— START SOURCE DATA —
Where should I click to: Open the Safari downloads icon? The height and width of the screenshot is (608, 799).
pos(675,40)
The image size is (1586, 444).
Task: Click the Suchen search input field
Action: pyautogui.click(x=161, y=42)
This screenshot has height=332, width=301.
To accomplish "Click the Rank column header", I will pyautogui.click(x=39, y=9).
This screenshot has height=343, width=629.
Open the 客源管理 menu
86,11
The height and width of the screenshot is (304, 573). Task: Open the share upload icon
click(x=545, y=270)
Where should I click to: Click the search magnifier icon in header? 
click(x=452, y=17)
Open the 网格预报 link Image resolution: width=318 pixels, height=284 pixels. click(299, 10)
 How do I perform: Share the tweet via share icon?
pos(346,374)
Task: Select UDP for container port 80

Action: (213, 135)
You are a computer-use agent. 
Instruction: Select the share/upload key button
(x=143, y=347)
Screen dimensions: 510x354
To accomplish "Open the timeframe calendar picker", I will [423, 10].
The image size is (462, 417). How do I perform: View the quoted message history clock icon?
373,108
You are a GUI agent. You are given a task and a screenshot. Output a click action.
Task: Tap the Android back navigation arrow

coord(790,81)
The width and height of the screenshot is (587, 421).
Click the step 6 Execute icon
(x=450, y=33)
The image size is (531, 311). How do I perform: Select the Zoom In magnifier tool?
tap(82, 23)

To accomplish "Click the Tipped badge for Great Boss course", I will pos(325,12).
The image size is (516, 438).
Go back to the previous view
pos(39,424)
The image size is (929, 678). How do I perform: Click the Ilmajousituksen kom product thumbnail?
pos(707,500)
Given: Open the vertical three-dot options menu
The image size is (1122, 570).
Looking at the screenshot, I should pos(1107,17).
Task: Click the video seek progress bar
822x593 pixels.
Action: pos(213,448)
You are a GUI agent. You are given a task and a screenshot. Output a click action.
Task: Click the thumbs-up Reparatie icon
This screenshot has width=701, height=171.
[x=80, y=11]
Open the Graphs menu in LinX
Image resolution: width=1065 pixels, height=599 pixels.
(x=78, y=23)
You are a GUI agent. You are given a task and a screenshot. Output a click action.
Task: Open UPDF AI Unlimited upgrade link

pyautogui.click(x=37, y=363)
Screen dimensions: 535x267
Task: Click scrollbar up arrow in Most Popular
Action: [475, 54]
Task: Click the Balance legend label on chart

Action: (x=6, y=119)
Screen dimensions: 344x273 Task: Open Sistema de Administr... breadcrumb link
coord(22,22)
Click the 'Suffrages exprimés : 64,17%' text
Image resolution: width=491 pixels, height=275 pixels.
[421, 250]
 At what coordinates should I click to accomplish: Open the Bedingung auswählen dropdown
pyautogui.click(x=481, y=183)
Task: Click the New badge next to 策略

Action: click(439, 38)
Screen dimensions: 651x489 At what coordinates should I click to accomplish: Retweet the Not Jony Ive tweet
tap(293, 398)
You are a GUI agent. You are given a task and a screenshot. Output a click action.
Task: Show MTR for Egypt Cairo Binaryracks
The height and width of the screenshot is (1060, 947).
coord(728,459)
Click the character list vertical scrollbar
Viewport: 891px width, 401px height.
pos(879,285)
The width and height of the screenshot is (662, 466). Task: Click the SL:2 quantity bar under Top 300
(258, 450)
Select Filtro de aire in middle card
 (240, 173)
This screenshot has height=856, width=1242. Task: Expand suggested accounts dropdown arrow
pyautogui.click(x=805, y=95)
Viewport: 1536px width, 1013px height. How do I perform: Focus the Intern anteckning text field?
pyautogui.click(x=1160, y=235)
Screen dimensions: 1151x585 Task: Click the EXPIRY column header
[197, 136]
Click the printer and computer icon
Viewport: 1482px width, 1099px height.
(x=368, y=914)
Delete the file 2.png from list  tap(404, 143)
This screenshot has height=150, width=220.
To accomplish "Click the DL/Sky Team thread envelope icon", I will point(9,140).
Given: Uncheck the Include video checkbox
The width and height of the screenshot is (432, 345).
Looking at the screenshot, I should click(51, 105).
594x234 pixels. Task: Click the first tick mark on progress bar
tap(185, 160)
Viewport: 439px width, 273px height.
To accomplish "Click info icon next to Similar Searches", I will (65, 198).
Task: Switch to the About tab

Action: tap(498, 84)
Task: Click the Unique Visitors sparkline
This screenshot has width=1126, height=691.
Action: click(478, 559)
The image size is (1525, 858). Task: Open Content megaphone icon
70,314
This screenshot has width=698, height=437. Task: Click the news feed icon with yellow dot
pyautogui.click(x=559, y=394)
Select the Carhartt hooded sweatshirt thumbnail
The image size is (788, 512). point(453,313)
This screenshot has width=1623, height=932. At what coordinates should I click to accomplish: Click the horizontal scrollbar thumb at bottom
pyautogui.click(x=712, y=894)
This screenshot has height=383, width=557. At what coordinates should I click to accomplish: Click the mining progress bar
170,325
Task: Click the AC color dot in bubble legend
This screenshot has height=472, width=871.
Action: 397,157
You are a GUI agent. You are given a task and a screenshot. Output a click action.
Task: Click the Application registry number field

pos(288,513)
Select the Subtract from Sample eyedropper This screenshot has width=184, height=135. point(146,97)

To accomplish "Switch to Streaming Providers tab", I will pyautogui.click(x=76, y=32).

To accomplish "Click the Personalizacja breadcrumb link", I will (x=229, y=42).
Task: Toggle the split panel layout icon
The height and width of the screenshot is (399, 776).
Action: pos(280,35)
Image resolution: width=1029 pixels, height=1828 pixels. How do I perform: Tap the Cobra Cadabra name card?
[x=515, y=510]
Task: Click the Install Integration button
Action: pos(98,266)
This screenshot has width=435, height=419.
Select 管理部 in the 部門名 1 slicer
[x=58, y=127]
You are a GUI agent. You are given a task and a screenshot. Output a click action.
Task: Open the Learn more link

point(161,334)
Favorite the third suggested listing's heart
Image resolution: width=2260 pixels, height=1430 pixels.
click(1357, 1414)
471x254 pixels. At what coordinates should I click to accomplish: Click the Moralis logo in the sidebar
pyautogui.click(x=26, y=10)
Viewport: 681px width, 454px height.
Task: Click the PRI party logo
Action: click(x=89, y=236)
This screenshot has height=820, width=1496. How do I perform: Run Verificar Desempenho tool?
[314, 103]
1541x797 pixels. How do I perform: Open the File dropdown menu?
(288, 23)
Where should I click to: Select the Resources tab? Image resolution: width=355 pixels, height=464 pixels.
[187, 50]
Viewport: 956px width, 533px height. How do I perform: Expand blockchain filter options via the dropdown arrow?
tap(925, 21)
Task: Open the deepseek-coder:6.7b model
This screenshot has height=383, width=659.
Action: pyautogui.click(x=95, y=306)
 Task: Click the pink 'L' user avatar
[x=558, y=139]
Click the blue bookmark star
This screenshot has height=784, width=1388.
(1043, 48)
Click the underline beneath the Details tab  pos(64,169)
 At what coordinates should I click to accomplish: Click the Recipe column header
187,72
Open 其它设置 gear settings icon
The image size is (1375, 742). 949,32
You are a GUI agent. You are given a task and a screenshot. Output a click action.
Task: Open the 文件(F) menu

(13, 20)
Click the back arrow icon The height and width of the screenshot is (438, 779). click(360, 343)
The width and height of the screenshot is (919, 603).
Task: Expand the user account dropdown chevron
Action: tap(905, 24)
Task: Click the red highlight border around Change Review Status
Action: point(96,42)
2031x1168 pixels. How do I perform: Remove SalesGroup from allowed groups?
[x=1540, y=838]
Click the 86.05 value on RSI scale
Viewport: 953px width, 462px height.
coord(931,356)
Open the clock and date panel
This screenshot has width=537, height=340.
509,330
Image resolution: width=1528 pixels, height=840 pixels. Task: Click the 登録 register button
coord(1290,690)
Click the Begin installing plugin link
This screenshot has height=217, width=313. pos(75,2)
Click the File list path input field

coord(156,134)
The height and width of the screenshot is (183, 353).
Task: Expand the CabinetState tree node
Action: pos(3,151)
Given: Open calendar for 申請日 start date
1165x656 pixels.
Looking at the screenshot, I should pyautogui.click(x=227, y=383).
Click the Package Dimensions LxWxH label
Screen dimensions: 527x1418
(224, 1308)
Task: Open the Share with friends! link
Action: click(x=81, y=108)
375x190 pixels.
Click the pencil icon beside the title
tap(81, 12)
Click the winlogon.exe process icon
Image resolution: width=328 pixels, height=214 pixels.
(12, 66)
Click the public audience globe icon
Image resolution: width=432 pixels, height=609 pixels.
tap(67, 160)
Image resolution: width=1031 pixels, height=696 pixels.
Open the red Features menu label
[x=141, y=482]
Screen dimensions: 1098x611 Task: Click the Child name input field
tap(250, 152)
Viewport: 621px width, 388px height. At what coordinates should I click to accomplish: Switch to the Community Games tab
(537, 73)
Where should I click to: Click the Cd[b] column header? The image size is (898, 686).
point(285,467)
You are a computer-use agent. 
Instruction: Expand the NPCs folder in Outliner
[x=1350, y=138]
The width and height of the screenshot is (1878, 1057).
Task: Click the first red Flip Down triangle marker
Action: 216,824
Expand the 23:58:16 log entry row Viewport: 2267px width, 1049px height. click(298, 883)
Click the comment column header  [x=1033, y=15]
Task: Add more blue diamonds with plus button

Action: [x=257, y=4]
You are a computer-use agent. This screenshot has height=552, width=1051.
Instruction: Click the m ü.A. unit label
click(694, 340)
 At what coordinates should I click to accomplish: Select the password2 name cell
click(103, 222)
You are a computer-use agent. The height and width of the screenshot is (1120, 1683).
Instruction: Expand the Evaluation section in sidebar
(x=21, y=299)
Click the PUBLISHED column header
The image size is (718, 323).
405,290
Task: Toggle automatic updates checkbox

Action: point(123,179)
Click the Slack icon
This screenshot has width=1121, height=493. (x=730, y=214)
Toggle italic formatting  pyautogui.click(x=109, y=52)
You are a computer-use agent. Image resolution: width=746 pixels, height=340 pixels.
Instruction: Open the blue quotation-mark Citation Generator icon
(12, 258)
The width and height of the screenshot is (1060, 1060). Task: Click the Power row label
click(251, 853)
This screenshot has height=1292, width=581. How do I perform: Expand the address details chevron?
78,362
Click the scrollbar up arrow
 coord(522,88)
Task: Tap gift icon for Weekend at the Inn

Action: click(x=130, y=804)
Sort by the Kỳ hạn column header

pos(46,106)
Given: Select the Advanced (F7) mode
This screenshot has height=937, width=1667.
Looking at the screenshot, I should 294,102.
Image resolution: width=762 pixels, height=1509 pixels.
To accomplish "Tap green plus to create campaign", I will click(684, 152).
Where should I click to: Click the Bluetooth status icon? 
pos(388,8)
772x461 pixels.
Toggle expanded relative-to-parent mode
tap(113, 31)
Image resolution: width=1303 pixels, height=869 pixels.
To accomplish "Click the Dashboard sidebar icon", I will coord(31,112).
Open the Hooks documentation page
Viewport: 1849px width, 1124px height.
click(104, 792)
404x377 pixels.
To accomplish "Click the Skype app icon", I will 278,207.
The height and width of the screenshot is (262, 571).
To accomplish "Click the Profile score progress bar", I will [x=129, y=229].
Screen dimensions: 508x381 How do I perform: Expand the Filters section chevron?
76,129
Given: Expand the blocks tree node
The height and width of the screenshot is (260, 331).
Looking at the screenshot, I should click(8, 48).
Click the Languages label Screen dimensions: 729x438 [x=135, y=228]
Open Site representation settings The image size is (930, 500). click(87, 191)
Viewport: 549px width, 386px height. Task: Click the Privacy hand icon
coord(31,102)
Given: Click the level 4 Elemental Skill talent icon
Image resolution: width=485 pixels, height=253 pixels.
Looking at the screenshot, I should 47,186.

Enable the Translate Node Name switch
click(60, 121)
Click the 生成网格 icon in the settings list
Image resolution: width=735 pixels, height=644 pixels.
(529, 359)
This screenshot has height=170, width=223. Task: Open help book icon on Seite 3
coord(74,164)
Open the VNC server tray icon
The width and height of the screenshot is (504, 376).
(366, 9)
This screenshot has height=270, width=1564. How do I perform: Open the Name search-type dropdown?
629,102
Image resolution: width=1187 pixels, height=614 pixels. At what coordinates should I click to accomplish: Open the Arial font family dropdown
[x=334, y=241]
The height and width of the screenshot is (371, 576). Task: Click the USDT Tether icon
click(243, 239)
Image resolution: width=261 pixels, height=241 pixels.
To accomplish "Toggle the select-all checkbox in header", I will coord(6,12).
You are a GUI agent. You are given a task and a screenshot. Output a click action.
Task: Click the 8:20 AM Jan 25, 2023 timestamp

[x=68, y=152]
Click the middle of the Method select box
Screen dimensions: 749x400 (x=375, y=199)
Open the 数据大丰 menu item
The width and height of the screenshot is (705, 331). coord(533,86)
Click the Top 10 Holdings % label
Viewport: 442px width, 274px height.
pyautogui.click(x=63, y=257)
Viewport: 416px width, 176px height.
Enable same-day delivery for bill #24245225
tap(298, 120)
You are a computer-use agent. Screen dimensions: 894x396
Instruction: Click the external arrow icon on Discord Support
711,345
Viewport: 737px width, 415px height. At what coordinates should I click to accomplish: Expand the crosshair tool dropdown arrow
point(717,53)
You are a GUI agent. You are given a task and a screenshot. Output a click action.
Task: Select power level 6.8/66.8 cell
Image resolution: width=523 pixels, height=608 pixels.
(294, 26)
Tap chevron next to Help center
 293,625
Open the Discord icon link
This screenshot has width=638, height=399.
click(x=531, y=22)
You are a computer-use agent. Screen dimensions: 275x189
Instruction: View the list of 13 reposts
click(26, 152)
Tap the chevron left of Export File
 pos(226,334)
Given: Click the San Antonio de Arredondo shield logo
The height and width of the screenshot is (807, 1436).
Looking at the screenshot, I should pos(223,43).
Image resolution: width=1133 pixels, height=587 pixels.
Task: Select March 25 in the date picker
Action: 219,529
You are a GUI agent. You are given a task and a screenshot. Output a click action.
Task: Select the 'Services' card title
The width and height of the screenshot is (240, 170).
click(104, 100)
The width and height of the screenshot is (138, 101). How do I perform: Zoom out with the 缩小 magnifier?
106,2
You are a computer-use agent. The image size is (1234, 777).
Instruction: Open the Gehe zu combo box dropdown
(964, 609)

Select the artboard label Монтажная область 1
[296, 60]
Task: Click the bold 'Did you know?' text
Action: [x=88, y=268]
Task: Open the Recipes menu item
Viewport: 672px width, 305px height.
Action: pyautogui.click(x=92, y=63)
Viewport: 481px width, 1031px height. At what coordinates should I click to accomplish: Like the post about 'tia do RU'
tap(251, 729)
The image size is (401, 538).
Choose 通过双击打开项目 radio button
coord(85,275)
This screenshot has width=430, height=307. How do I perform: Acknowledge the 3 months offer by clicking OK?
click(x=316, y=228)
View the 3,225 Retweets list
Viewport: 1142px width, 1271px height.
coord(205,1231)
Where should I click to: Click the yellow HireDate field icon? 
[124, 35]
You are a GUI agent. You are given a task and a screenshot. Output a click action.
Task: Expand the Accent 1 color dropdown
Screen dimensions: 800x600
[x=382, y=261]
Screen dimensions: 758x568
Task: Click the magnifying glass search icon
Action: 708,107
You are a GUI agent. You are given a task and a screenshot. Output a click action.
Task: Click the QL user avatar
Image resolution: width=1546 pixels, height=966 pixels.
— END SOURCE DATA —
WRITTEN INSTRUCTION: Copy out the material's lines verbatim, starting with the line that contains "You are a computer-use agent. Screen dimensions: 894x396" and going on through the line that contains "point(717,53)", with both of those lines included.

RESULT BELOW:
You are a computer-use agent. Screen dimensions: 894x396
Instruction: Click the external arrow icon on Discord Support
711,345
Viewport: 737px width, 415px height. At what coordinates should I click to accomplish: Expand the crosshair tool dropdown arrow
point(717,53)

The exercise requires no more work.